Voilà exactement ce qu'il me fallait.
--C'est vingt-cinq centimes, me dit la femme du kiosque en me tendant l'enveloppe qui contenait l'adresse du numéro 12.
J'écrivis, dans un bureau de poste, une lettre soignée, digne et toutefois persuasive, une lettre péremptoire, convaincante. Les mots personne instruite me troublaient assez; mais, enfin, j'ai mon brevet. Je pris, dans mon portefeuille, l'unique photographie que je possédais, une épreuve déjà ancienne, sur laquelle je suis représenté avec des cheveux bouclés, une moustache à peine dessinée et cet air particulièrement mélancolique et timide qui fut le mien entre vingt et vingt-cinq ans. Une photo? Pourquoi cette demande de photo? Y a-t-il donc des gens si maniaques?
La lettre partie, je me sentis réconforté, content. J'entrevis un succès, une de ces rencontres heureuses qui changent la destinée d'un homme. A compter de cet instant, j'eus un avenir. L'avenir? N'est-ce pas une pensée que l'on pense soudain et qui suffit à changer le goût du monde?
Je vous l'ai dit, le temps était fort humide; je passai donc le reste de ma journée à la bibliothèque Sainte-Geneviève, dans mon coin favori: au bout d'une des tables, au fond, à gauche.
Là, je suis bien. Il tombe des hautes fenêtres une clarté sereine et spirituelle qui chante sur les pages imprimées ainsi qu'un archet sur une corde. Là, tout est juste et tempéré, comme dans le cerveau d'un sage. L'encens de la pierre et des livres pénètre l'âme et la purifie.
Je passai donc à la bibliothèque toute cette journée. J'y retournai le lendemain. J'attendais. A quoi bon multiplier les tentatives, n'est-ce pas? alors qu'une seule bonne démarche, adroitement conduite...
Comme je revenais à la maison, le soir du second jour, la concierge me remit une lettre. Une réponse, déjà! Je me hâtai de monter jusqu'au second étage, où le papillon de gaz palpite dans le courant d'air.
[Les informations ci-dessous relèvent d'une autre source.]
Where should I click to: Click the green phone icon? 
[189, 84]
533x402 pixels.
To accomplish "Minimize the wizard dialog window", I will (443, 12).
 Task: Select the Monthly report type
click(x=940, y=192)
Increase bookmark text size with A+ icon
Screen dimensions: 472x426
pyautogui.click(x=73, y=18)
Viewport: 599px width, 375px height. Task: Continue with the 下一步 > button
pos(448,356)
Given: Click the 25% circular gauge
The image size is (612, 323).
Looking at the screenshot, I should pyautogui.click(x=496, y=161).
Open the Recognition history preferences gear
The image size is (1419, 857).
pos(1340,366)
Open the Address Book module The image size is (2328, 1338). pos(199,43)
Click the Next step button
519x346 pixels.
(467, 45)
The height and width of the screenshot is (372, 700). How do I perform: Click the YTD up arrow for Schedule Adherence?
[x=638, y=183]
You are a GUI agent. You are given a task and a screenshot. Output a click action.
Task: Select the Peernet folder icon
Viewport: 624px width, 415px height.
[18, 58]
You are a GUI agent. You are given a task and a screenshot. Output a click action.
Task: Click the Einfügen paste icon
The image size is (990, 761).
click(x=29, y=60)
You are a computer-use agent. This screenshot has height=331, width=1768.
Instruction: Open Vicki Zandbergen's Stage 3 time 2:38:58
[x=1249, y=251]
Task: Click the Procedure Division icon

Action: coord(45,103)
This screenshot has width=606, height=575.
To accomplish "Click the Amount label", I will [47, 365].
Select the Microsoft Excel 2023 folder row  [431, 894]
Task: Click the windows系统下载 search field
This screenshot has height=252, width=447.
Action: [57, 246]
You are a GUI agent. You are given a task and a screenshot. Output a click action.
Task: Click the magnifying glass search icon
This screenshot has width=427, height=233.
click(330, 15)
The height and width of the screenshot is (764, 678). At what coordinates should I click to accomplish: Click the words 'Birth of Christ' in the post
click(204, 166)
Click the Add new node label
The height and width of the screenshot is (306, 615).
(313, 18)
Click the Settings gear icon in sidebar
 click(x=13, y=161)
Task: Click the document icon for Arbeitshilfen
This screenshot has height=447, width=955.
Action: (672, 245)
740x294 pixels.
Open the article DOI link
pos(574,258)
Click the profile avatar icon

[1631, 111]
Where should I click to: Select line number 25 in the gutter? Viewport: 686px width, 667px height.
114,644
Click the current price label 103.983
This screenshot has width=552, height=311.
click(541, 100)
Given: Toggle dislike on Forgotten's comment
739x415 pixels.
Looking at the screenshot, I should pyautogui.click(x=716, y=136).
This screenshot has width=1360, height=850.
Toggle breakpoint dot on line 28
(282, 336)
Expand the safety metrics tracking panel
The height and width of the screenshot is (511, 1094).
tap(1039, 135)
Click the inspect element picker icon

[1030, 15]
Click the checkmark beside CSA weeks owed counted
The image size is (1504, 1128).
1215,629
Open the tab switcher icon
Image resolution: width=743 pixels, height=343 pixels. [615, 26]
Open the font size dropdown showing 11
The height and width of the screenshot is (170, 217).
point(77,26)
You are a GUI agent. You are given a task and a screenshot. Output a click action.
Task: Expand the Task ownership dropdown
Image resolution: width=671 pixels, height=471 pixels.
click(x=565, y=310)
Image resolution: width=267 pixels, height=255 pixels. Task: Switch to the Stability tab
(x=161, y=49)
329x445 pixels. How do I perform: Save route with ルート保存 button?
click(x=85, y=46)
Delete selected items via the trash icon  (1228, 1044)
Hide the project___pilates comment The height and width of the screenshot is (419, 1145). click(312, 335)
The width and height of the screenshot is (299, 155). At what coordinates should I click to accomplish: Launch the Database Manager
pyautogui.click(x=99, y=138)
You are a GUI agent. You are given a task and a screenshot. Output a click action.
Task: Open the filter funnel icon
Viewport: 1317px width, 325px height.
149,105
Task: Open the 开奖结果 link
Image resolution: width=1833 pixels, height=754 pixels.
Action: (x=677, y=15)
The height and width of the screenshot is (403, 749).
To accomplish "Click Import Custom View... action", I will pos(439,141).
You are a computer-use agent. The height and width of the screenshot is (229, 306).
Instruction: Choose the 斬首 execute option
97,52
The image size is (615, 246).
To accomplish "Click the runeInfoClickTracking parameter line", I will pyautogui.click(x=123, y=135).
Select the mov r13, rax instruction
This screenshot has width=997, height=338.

e m'étais assis sur une marche au rebord limé, mangé par plusieurs générations de locataires et j'allais déchirer l'enveloppe. Soudain, ma précipitation me dégoûta. Je m'imposai, je réussis à m'imposer de ne lire cette lettre que dans ma chambre, plus tard, quand je serais bien calme. Mes mains tremblaient. On n'ouvre pas la porte de son nouveau destin avec des mains qui tremblent.
Je montai donc assez posément les deux derniers étages. Ma mère et Marguerite travaillaient dans la salle à manger. Je pris le temps de leur dire bonsoir, de quitter mon pardessus, d'allumer une lampe et de passer dans ma chambre. Je fermai la porte et posai la lettre sur la table. Le moment était venu d'ouvrir cette lettre, de savoir. Non! Pas encore! Je me déchaussai, car jamais je ne reste chaussé quand je suis chez moi, dans mon trou, dans mon terrier. Je pris mes vieilles savates, puis je fis une cigarette. De temps en temps, je jetais un coup d'oeil oblique à cette lettre qui gisait là, comme une chose de peu d'importance, et qui contenait tout simplement l'avenir, mon avenir. J'attendais encore. A constater que je pouvais attendre, il me venait un peu d'orgueil; je commençais à être fier de moi; je commençais à prendre, de mon caractère, une idée avantageuse.